§ **What you should do**
Set down the records word for word, from the line with "Click the search text field containing doe" up to and including the line with "[x=641, y=191]", leaving out the pictures.

§ **Material for the task**
>>>>

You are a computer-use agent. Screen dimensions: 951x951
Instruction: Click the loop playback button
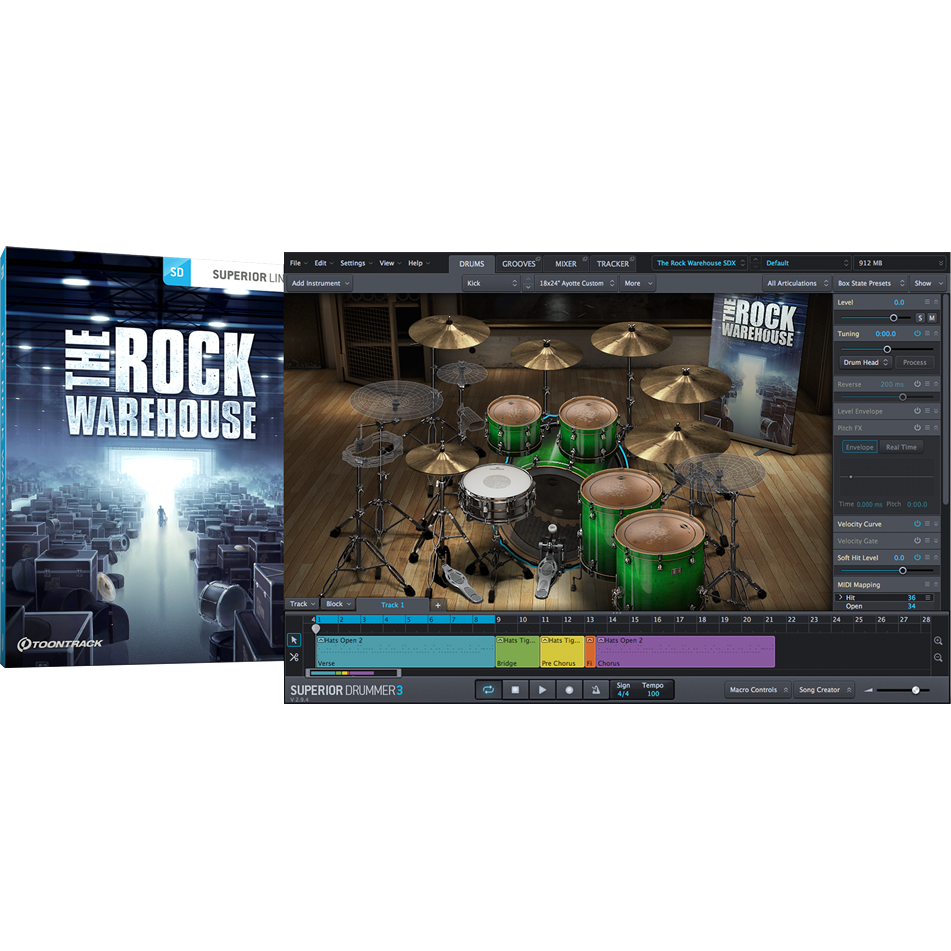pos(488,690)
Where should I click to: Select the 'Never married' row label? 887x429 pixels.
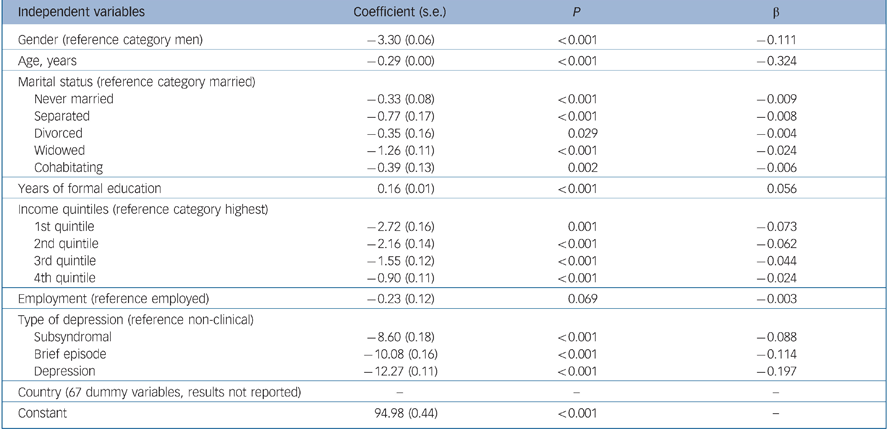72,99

<<<<
>>>>

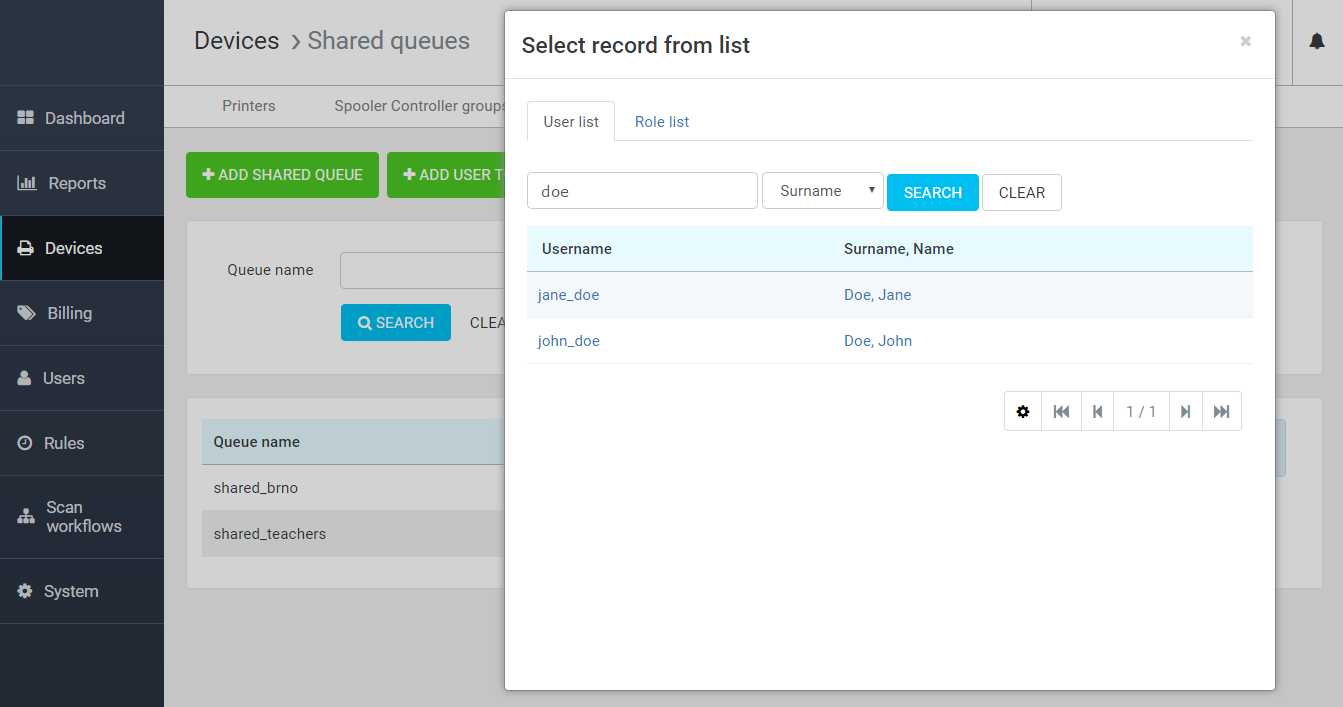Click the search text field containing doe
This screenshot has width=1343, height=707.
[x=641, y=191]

<<<<

§ **Complete answer**
Click the search text field containing doe
This screenshot has width=1343, height=707.
[x=641, y=191]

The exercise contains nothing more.